■ **Latihan Tertulis a**:
Salin ulang tanpa perubahan baris-baris daftar di bawah ini, mulai dari baris yang memuat "Where should I" sampai baris terakhir daftar itu. Gambarnya tidak perlu disertakan dalam jawaban.

■ **Teks Acuan**:
Solar subsidi seperti jadi barang berharga. Karena sulit mendapatkannya. Pengendara truk mesti antre berjam-jam bahkan menginap di SPBU. Kondisi itu sangat memengaruhi biaya logistik.
SAMARINDA-Kelangkaan bahan bakar minyak (BBM) solar masih terjadi. Kelangkaan sudah terjadi sejak Maret dan hingga kini belum ada perubahan signifikan. Distribusi bahan pokok (bapok) juga terganggu. Apalagi di tengah Ramadan seiring konsumsi yang meningkat. Hal itu menyebabkan kenaikan harga pada beberapa barang, seiring permintaan yang tinggi di tengah pasokan barang yang terhambat.
Sulitnya mendapat solar subsidi di Kaltim bukan masalah baru. Masalah yang selalu terjadi saban tahun itu dinilai terus menghambat distribusi logistik di Benua Etam. Mulai aktivitas pelabuhan hingga pergudangan akan terganggu, seiring transportasi yang tersendat karena kendaraan angkutan kesulitan mendapat pasokan BBM.

■ **Latihan Tertulis b**:
Menurut teks tentang kelangkaan solar, mengapa harga beberapa barang naik?

■ **Data Masukan**:
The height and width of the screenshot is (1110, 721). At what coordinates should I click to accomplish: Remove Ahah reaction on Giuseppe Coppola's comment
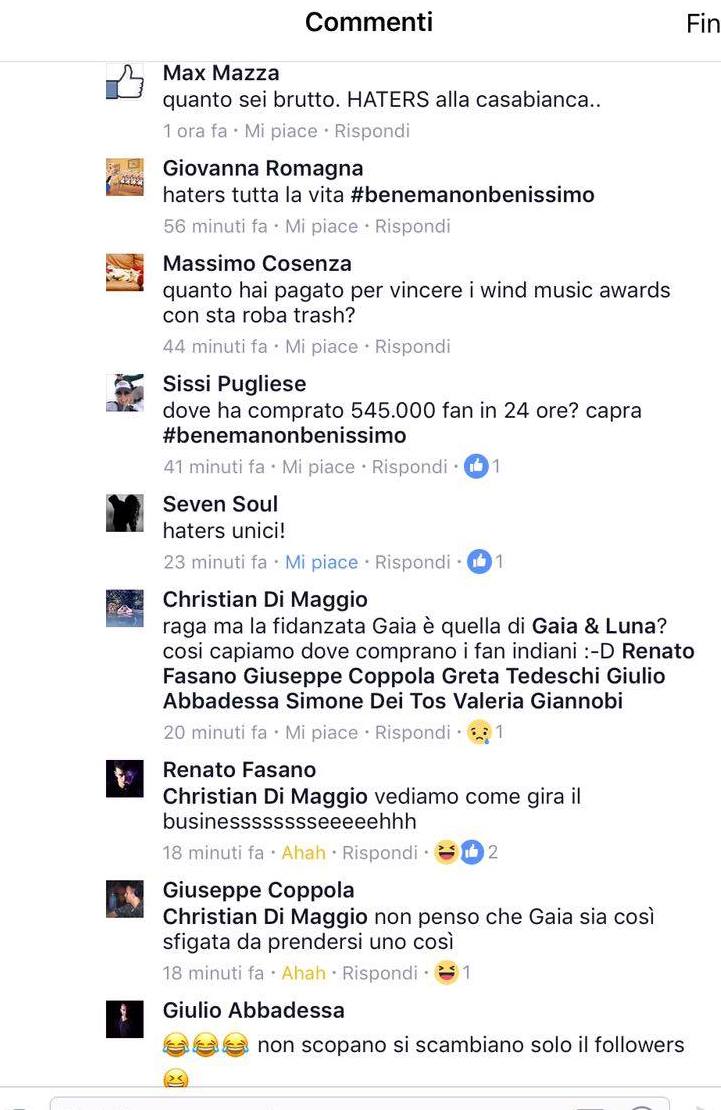click(303, 973)
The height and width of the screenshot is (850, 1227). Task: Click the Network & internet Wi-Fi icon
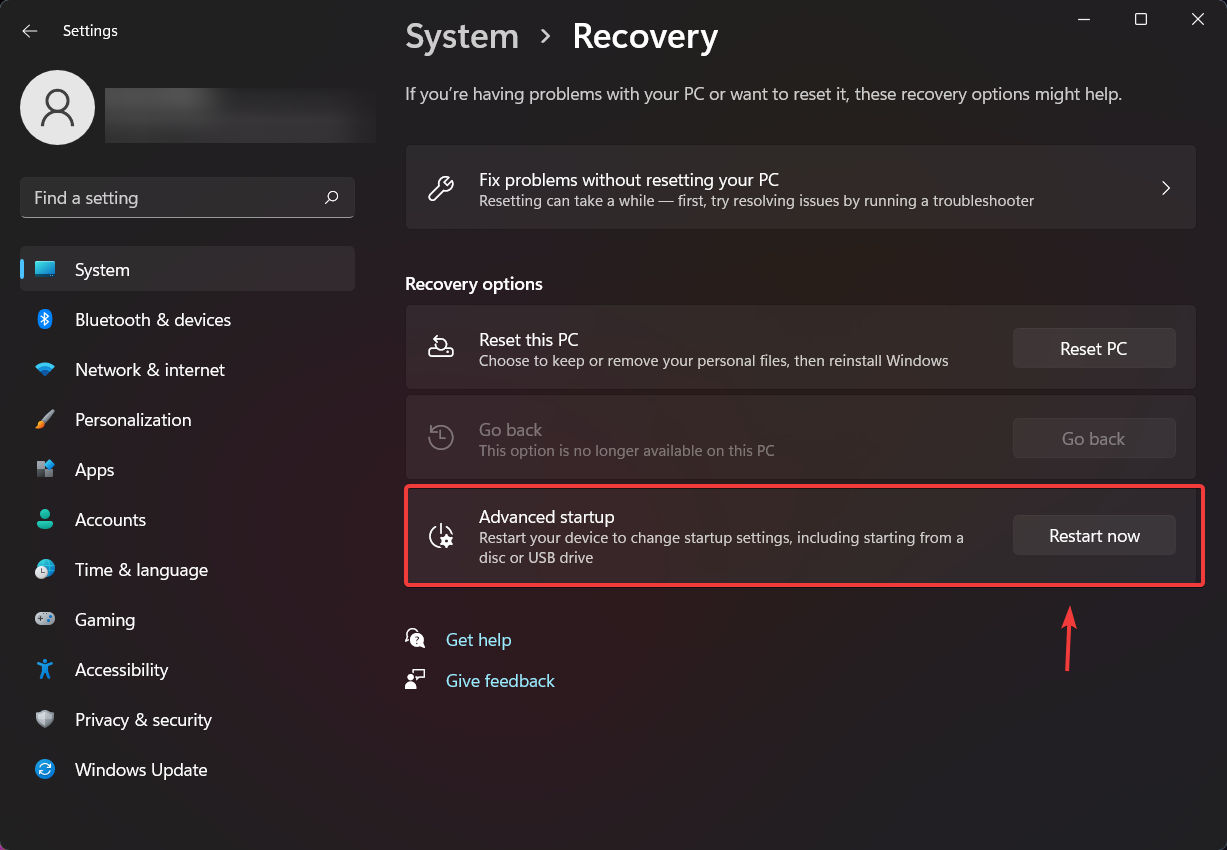coord(45,370)
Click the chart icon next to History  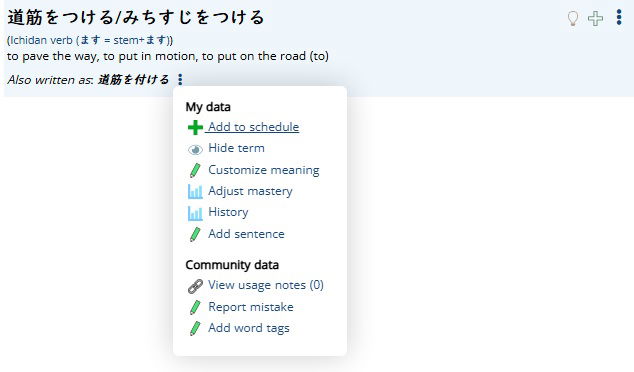(195, 213)
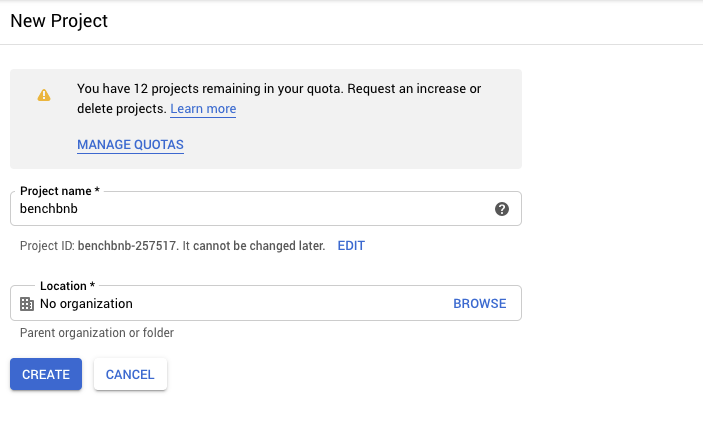
Task: Click the Parent organization or folder hint
Action: [97, 333]
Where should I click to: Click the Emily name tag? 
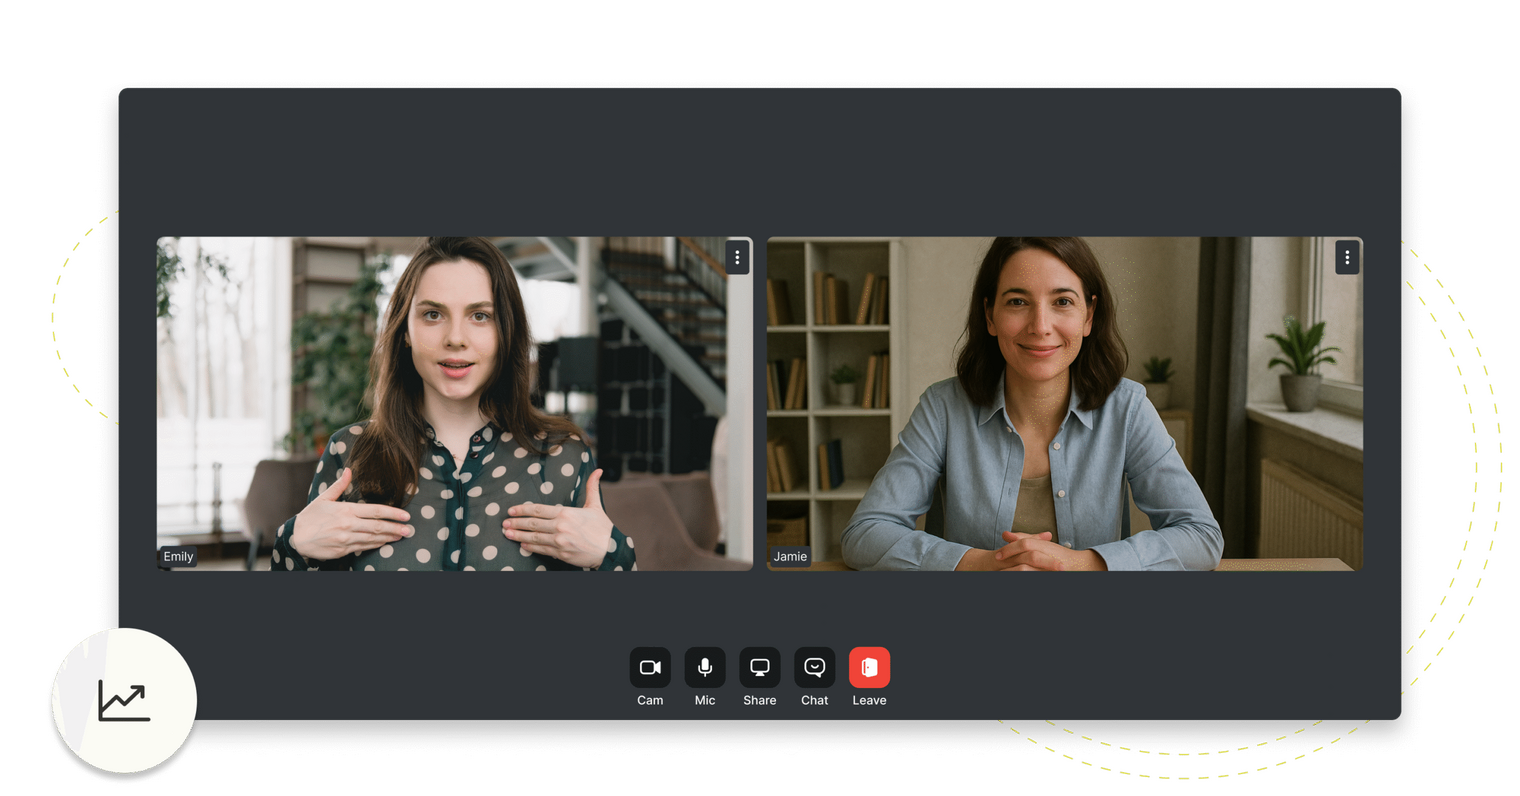click(x=178, y=557)
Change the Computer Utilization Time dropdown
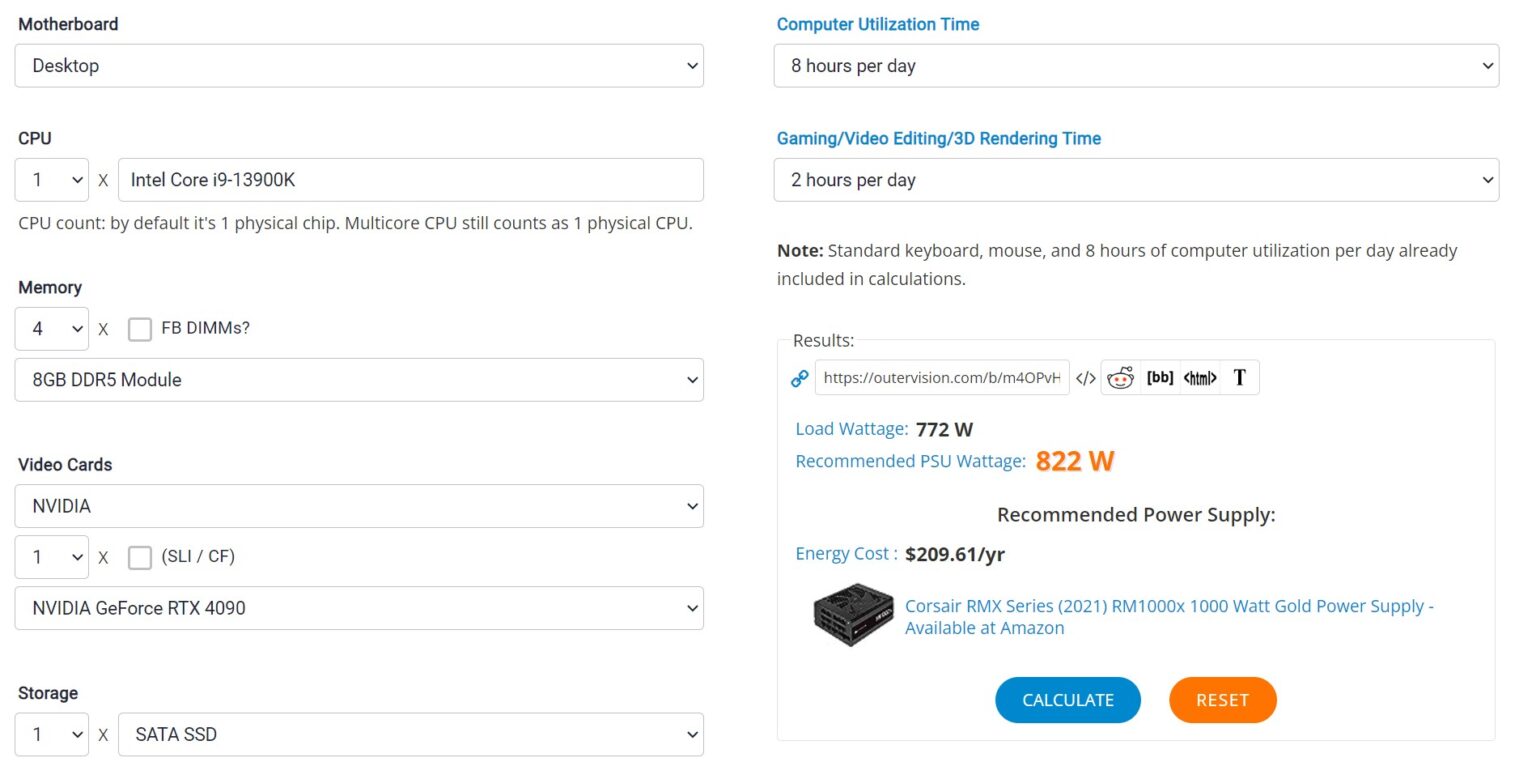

■ **Jawaban Akhir a**:
Where should I click to: Click the Emily name tag? 
click(x=178, y=557)
Change the Computer Utilization Time dropdown

■ **Jawaban Akhir b**:
Harga beberapa barang naik karena permintaan tinggi, sementara pasokan barang terhambat. Distribusi bahan pokok terganggu akibat kelangkaan solar, padahal konsumsi sedang meningkat di tengah Ramadan.